Compressor summary: BlockEcho is a novel matrix completion method that uses Matrix Factorization within Generative Adversarial Networks to improve imputation of block-wise missing data, especially at higher rates.


Enhancing the "Immunity" of Mixture-of-Experts Networks for Adversarial Defense

http://arxiv.org/abs/2402.18787v1

Compressor summary: The Immunity method enhances a modified Mixture-of-Experts architecture with Random Switch Gates and MI/Position Stability-based losses to improve adversarial robustness of DNNs.


OpticalDR: A Deep Optical Imaging Model for Privacy-Protective Depression Recognition

http://arxiv.org/abs/2402.18786v1

Compressor summary: The paper proposes a new imaging system that anonymizes facial images for depression recognition while preserving disease-related features and achieving state-of-the-art privacy protection performance.

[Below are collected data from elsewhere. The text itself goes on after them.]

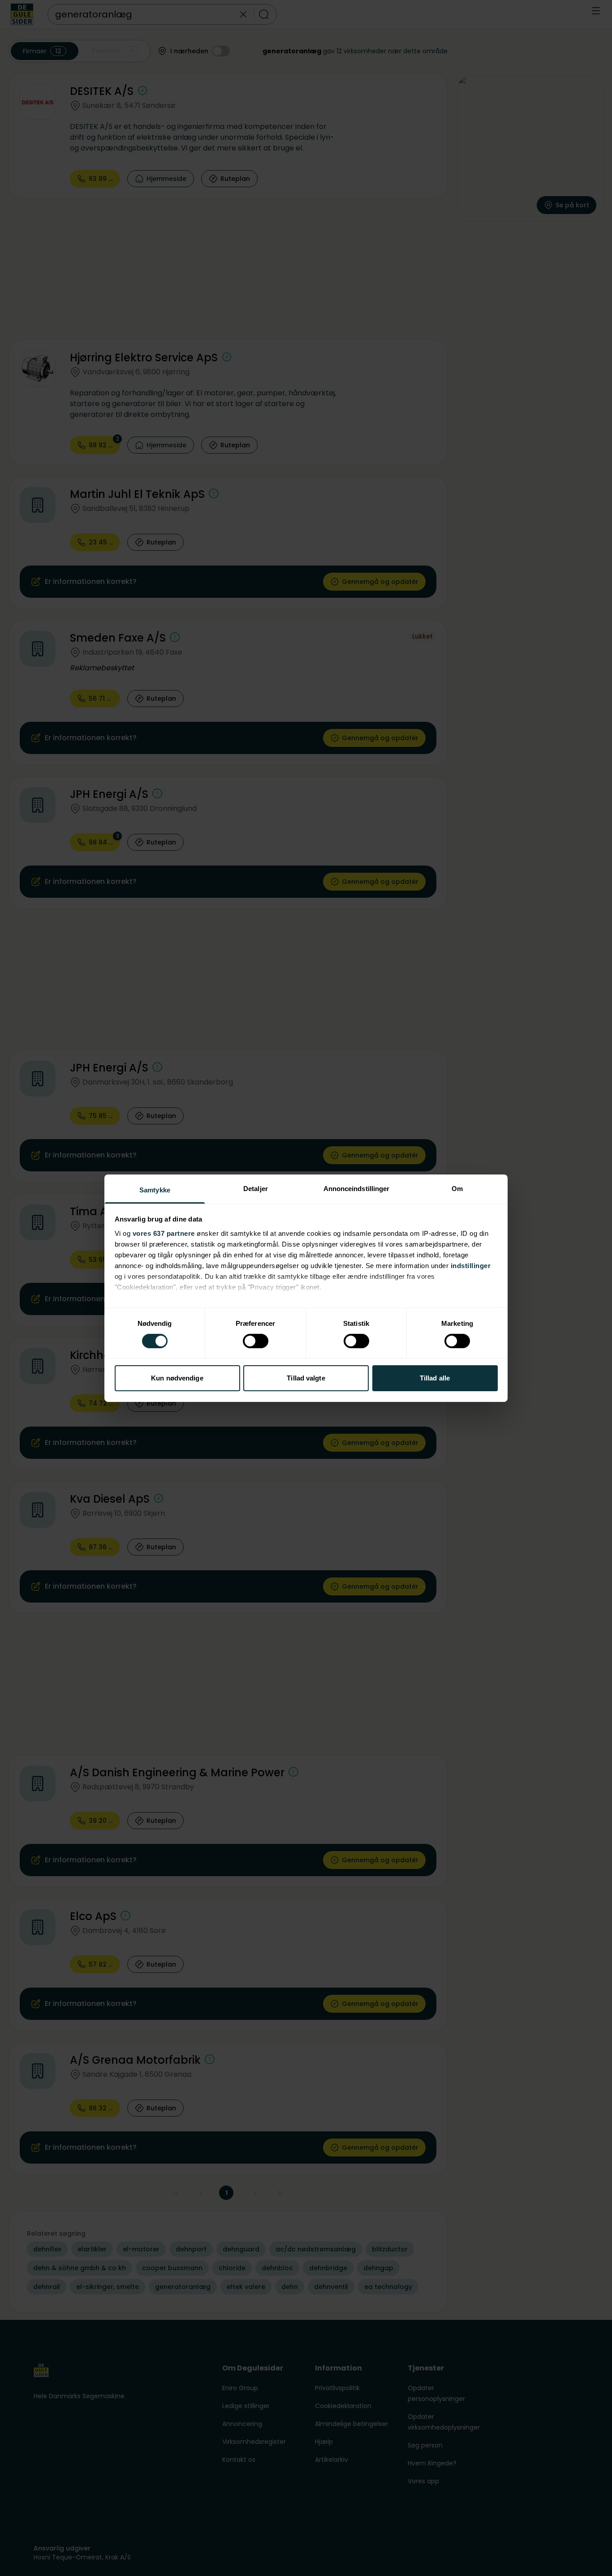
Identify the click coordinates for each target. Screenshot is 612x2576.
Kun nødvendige (177, 1378)
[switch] (255, 1341)
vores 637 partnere (164, 1233)
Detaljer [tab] (255, 1188)
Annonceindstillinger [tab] (356, 1188)
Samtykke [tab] (154, 1189)
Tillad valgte (306, 1378)
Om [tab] (457, 1188)
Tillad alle (435, 1378)
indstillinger (471, 1265)
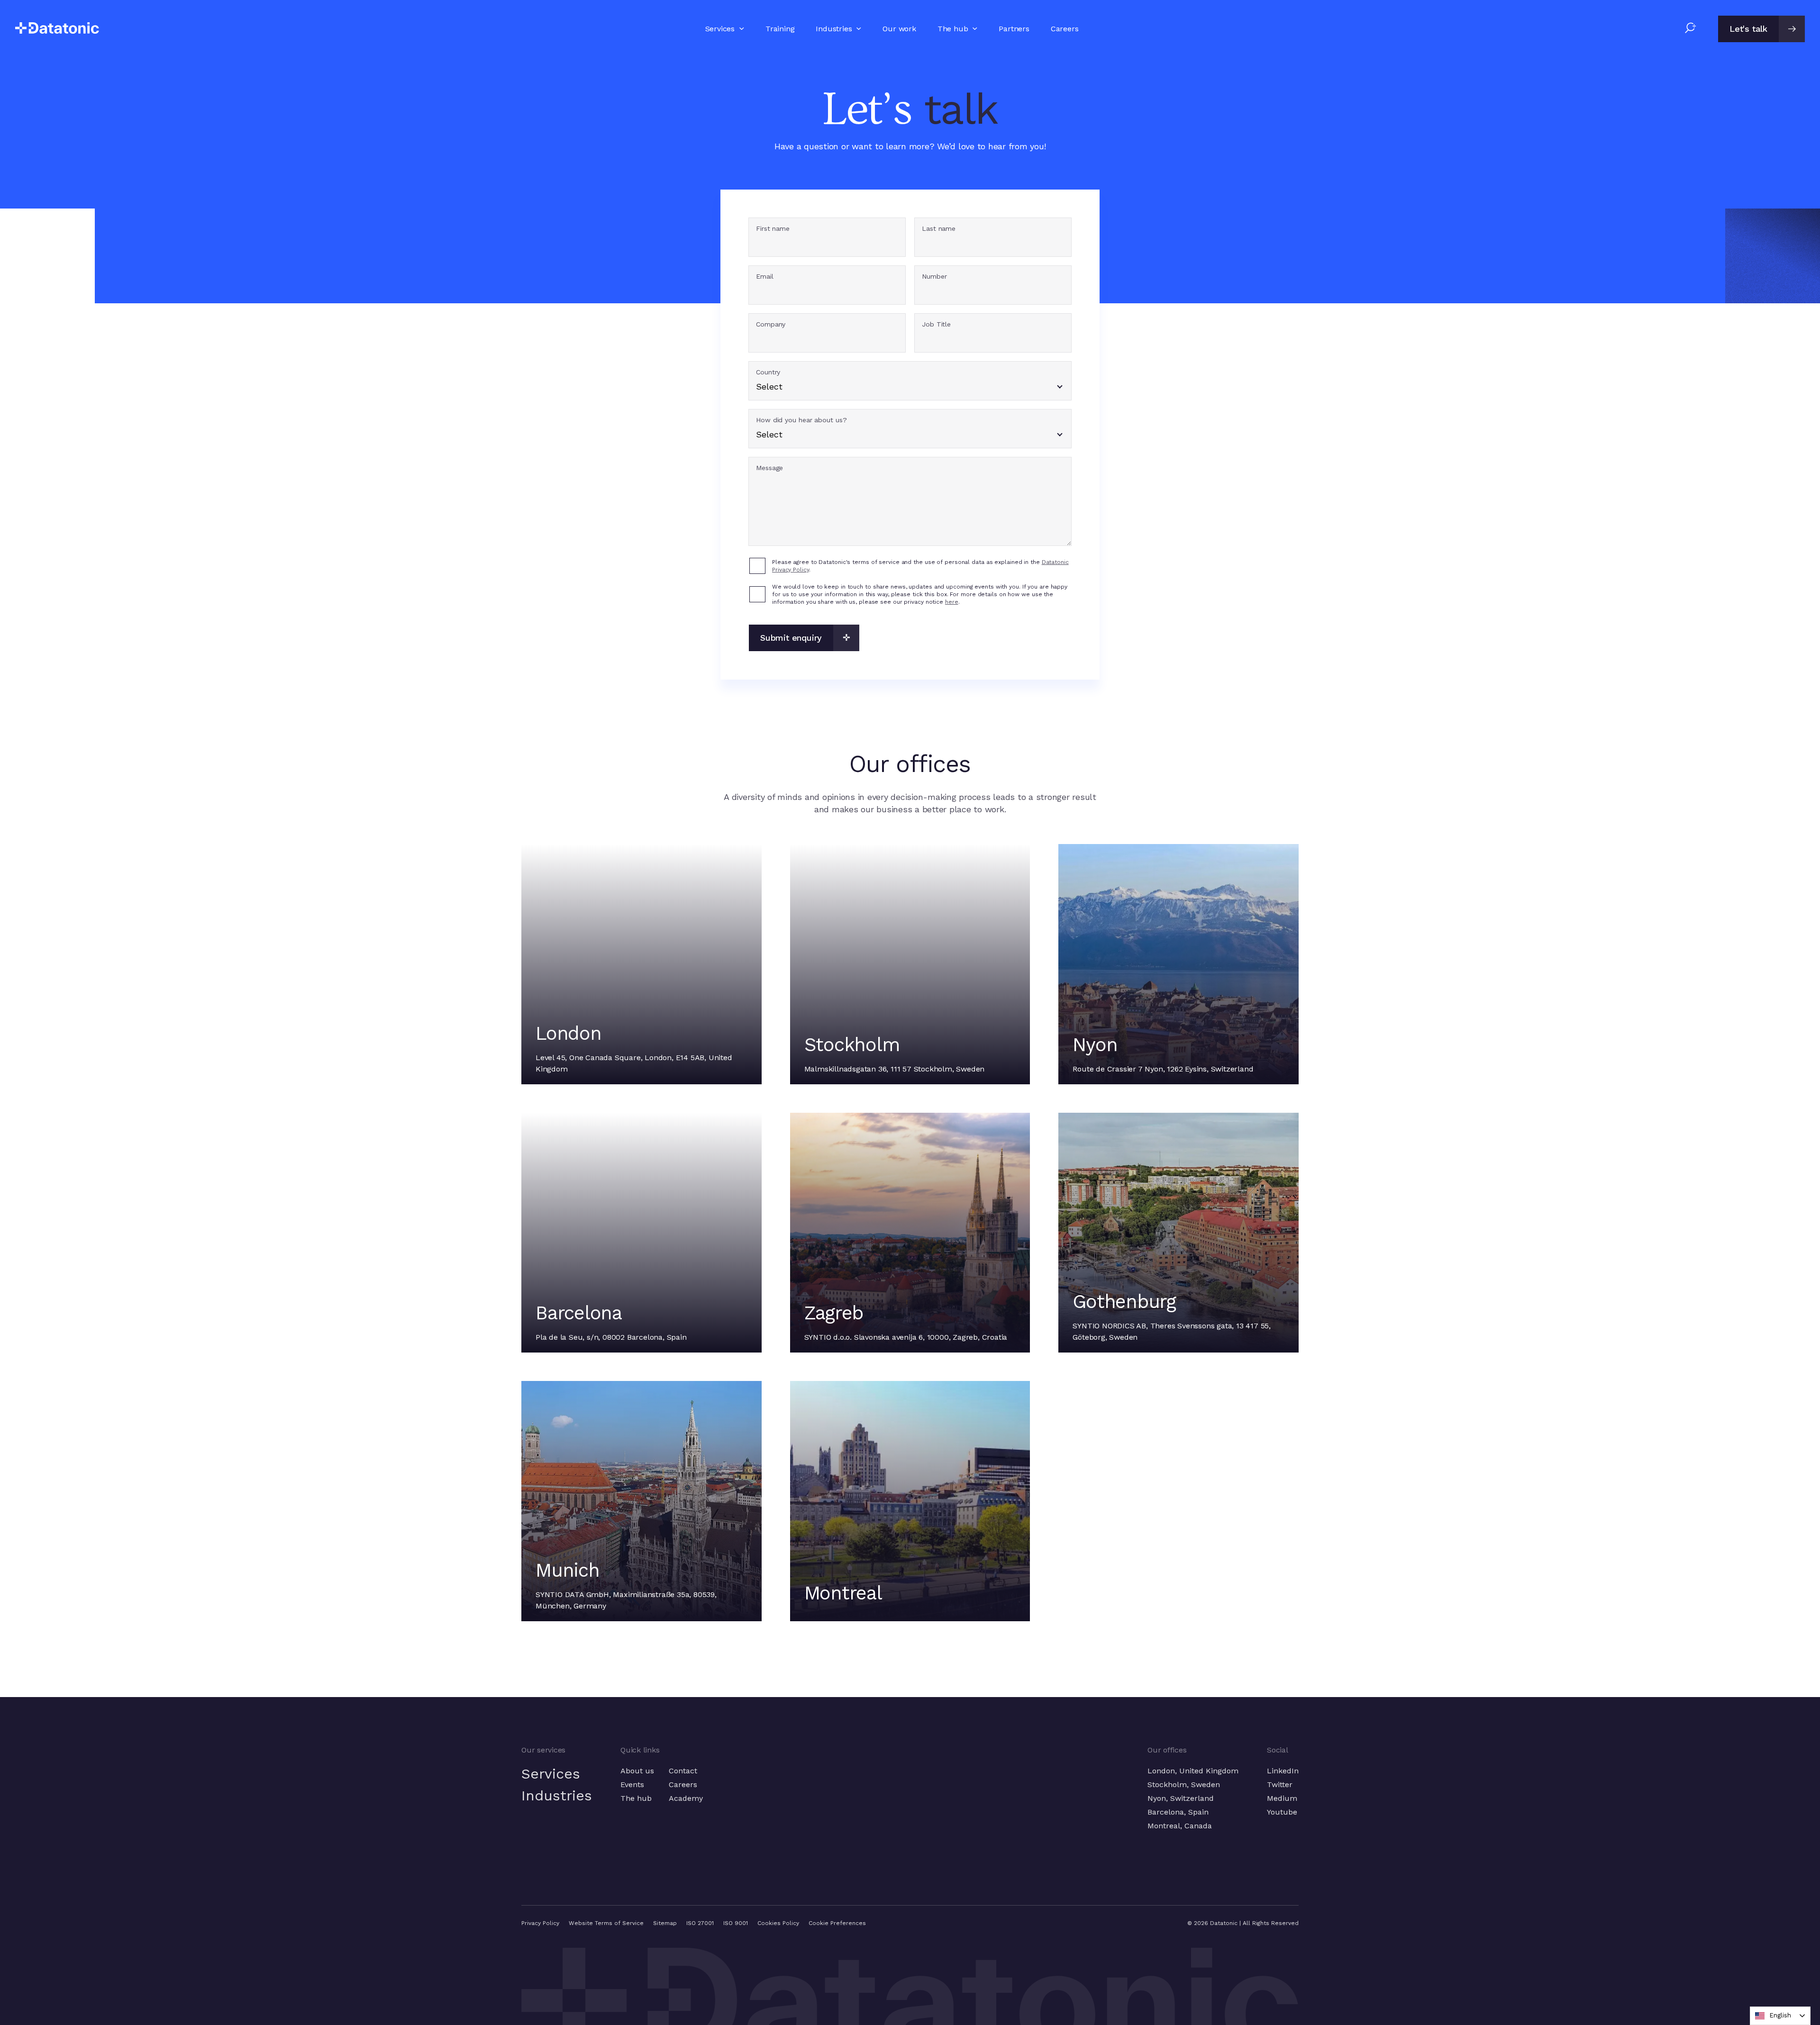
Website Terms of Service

Brain-inspired and Self-based Artificial Intelligence

http://arxiv.org/abs/2402.18784v1

Compressor summary: This paper proposes a Brain-inspired and Self-based Artificial Intelligence paradigm that emphasizes the role of self in shaping human-level AI models and robotic applications, aiming for real Artificial General Intelligence.

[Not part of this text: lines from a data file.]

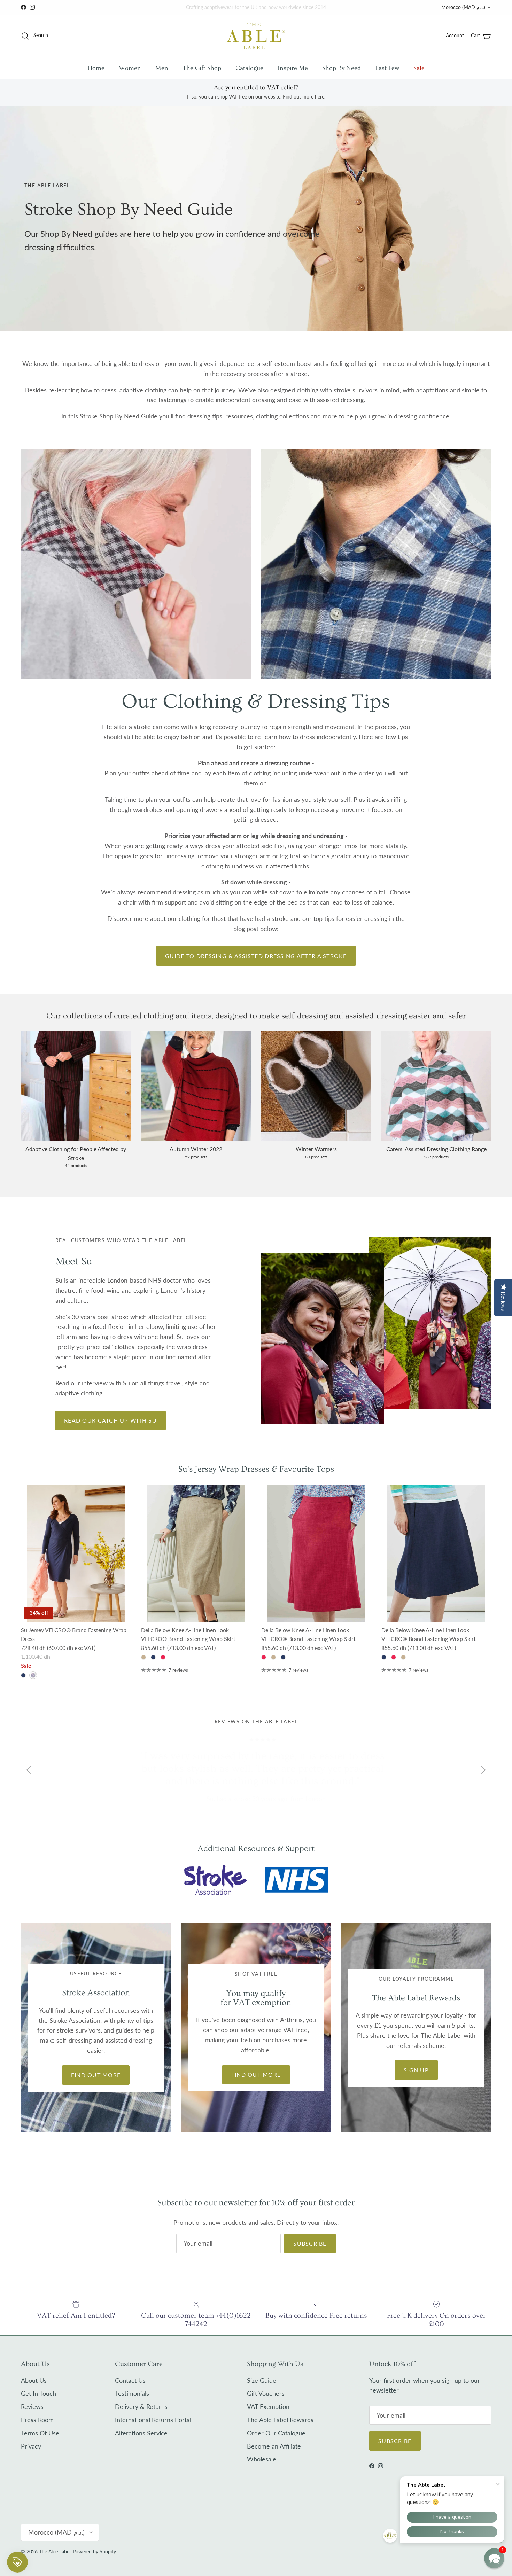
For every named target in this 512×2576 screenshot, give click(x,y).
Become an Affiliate (274, 2446)
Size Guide (261, 2380)
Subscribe (310, 2243)
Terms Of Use (40, 2433)
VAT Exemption (268, 2406)
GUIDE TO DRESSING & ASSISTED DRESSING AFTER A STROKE (256, 956)
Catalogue (249, 68)
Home (96, 68)
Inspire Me (293, 68)
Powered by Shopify (94, 2551)
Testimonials (132, 2393)
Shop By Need (341, 68)
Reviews (32, 2406)
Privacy (31, 2446)
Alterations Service (141, 2433)
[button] (494, 2558)
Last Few (387, 68)
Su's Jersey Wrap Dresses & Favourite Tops (256, 1469)
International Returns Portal (153, 2420)
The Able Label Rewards (280, 2420)
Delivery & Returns (141, 2406)
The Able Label (54, 2551)
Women (130, 68)
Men (161, 68)
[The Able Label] (256, 36)
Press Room (37, 2420)
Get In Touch (38, 2393)
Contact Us (130, 2380)
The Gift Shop (202, 68)
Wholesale (261, 2459)
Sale (419, 68)
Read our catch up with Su (110, 1420)
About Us (34, 2380)
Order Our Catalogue (276, 2433)
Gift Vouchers (266, 2393)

A Quantitative Evaluation of Score Distillation Sampling Based Text-to-3D

http://arxiv.org/abs/2402.18780v1

Compressor summary: The text describes a new method for evaluating and improving 3D content generation from text prompts using objective metrics and a novel baseline model that reduces artifacts.


NARUTO: Neural Active Reconstruction from Uncertain Target Observations

http://arxiv.org/abs/2402.18771v1

Compressor summary: NARUTO is a neural system that uses uncertainty learning to create high-quality environment maps and efficiently explore them for active reconstruction tasks.


Advancing Generative AI for Portuguese with Open Decoder Gervásio PT*

http://arxiv.org/abs/2402.18766v1

Compressor summary: The paper introduces Gerv'asio PT*, a new open source decoder model that sets a new state of the art for neural decoding of Portuguese with instruction data sets.


Disentangling the Causes of Plasticity Loss in Neural Networks

http://arxiv.org/abs/2402.18762v1

Compressor summary: The paper investigates how to maintain neural network trainability by combining multiple mechanisms of plasticity loss mitigation, such as layer normalization and weight decay, in various settings.